The decision is reportedly contentious, with the nine-member board divided between those prioritizing market stability and investor reassurance, and others advocating for a consistent reduction in purchases to shrink the BOJ's balance sheet. The current plan involves trimming monthly bond buying by 200 billion yen each quarter, a process that has already led to a nearly 20% decrease in the BOJ's holdings from its late 2023 peak.
Sources suggest the BOJ could move away from its practice of outlining annual taper plans, opting instead for an open-ended commitment to buy bonds at the current pace of roughly 2.1 trillion yen per month. This approach is supported by the view that maturing bonds will naturally reduce the BOJ's holdings significantly.
In addition to the QT discussion, the BOJ is widely expected to increase its short-term policy rate to 1% from the current 0.75% at its upcoming June 15-16 meeting. This rate hike would be another step in the bank's monetary policy normalization.

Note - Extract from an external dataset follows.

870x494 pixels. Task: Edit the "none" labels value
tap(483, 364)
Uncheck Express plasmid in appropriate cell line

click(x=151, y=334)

Challenges remain, particularly concerning market stability. The BOJ still owns 49% of all JGBs, making its purchasing decisions highly influential on yields and Japan's debt servicing costs. Board members like Hajime Takata have warned that reduced buying could strain the market, while others, such as Naoki Tamura and Junko Koeda, have expressed a preference for a more aggressive or steady approach to balance sheet reduction.